In 1868 when Ancient had come to the "Terns Bay Mission" as it was called, he found the church building half-completed. His congregation came up with twenty dollars and promised more in the fall should the fishery be successful. With an additional forty dollars from friends in Halifax, he bought a stove and other supplies to finish the little church. School was held in a "small place about fourteen feet by twelve, situated under a hayloft, with an average attendance of thirty to forty children." Mr. Ancient and J. R. Miller, the School Inspector for Halifax County, called a meeting of the parents, who raised forty-two dollars and promised to donate their labour towards putting up a new school building.

Ancient ministered to around 200 church members scattered throughout five communities—Terence Bay, Lower Prospect, Harrietsfield, Brookside, and Sambro. He organized a choir and subscribed to magazines such as "Sunday At Home", and "Our Own Fireside," which he allowed church members to borrow. He was ordained a priest in 1872. In a report to his missionary society, he described the sorts of challenges he faced with his calling: "Yesterday I had a wedding and a funeral at Sambro and did not get back until this morning, owing to the strong N.W. wind. I fear I took a bad cold at the grave as I feel very poorly today—cold chills, headache and blistered hands from rowing. I have been across the Bay three times this week and feel anything but in good condition for writing."

Ancient's bravery in rescuing Firth from the rigging caught the imagination of the world. The Chicago Relief Committee sent a magnificent watch to the clergyman (displayed at the Maritime Museum of the Atlantic in Halifax) and a sum of money to be distributed to the rescuers. They also remembered some of the young women who had been so kind to the shipwrecked passengers as they sent a gold locket and chain and twenty pounds sterling to Mrs. Sarah Jane O'Reilly and a gold locket and chain and ten pounds sterling each to the Misses Agatha and Kate O'Brien. Funds were raised in Boston and eighty dollars sent to be distributed among deserving families of  Lower Prospect who had rendered service to shipwrecked passengers.

W. B. Christian of Prospect (who had recovered the body and property of W. H. Merritt ) was presented by the dead man's relatives with a silver medal made by J. B. Bennett of Halifax. Michael Clancy, who lived on the small island that the Atlantic struck and was indispensable in saving lives and property, never put in a claim for recompense. When J. B. Morrow, of the firm of S. Cunard and company, was in England in 1874 he obtained a sum of two hundred dollars for Mr. Clancy from the White Star Line.
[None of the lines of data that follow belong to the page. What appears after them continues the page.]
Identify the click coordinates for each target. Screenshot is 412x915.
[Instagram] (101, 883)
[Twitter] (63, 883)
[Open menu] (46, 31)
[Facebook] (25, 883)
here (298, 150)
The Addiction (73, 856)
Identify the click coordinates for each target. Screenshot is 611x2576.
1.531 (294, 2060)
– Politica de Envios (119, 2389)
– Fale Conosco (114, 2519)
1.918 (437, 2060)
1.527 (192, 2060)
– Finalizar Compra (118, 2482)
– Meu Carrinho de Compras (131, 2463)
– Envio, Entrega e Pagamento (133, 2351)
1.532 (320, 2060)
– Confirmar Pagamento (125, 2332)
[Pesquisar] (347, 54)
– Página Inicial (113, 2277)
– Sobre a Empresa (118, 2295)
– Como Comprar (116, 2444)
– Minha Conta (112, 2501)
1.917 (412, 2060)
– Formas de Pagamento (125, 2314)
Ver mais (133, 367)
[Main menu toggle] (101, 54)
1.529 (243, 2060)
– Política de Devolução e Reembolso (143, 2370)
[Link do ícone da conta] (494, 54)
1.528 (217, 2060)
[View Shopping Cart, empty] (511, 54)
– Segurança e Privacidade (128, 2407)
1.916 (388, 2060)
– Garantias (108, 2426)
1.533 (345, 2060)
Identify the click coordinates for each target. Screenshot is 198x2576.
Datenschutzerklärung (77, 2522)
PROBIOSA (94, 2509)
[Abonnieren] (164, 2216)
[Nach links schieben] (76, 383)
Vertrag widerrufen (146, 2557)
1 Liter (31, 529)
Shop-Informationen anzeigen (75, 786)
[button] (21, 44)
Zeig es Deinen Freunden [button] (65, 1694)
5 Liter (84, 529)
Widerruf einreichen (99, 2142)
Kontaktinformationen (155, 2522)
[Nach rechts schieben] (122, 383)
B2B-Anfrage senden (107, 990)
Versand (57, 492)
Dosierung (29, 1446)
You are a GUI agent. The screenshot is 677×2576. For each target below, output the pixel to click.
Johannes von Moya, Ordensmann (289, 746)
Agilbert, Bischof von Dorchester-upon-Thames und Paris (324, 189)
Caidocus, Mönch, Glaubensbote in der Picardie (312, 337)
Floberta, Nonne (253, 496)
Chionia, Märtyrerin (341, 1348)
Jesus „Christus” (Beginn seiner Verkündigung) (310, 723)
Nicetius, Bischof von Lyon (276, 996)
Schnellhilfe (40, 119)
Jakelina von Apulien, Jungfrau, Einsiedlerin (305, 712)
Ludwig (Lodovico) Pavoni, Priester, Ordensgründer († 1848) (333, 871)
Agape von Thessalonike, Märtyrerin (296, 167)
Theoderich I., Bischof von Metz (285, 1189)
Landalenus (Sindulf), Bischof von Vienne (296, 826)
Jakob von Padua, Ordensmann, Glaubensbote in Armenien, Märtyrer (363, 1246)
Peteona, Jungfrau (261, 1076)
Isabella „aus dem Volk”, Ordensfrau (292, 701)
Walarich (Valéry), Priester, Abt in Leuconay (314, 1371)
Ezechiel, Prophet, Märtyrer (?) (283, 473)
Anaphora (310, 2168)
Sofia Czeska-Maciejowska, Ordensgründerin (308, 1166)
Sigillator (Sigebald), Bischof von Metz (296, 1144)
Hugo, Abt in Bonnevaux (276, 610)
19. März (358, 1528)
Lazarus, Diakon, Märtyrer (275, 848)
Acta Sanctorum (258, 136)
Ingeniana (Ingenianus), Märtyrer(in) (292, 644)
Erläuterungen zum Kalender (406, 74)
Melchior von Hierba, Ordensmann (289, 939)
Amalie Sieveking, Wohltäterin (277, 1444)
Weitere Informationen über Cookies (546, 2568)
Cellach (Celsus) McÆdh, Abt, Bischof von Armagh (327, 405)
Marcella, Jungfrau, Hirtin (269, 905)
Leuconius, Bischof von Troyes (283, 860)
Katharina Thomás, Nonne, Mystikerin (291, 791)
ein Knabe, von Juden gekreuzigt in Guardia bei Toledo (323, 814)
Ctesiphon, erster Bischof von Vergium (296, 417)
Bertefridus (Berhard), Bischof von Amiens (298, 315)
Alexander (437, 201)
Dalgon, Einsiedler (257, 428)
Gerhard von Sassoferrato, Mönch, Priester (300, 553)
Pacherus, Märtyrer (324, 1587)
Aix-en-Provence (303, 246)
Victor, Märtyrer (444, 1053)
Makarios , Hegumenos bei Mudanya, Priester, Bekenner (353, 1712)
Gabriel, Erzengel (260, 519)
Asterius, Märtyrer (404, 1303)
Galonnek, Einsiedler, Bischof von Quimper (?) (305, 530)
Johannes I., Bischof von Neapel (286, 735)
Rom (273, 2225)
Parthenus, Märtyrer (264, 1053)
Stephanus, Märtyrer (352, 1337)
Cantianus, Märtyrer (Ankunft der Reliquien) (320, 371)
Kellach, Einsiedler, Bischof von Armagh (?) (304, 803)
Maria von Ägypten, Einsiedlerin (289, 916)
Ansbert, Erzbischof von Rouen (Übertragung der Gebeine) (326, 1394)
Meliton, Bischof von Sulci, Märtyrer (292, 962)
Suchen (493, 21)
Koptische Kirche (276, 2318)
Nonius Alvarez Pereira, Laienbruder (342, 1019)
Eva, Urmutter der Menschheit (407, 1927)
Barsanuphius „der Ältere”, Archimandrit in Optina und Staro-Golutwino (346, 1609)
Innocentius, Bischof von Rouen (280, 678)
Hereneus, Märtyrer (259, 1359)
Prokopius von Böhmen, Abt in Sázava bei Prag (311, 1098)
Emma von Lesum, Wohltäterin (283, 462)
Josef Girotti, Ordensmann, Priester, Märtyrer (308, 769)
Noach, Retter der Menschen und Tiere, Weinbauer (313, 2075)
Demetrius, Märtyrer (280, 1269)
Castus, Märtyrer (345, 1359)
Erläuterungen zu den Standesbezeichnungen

On October 8th, 1873 when Lieutenant-Governor Sir Adams Archibald presented Mr. Ancient with a gold watch and a check for five hundred dollars for his gallant conduct,  Mr. Ancient himself praised the bravery, endurance and humanity of the men of Lower Prospect in their efforts to save life and added that  he was simply doing his duty.

Ancient filled a number of positions within the Nova Scotia church, including assistant curate at Trinity Church in Halifax and secretary - treasurer of the Anglican Diocese of Nova Scotia. From about 1880 to 1890 he ministered in Hants County at Rawdon, Lakelands and Uniacke Mines. In 1890 he was awarded an honorary Master of Arts from Kings College in Halifax.
This beloved clergyman died at his home on Smith Street in Halifax on July 20, 1908 at the age of seventy - four. He left a widow and three married daughters.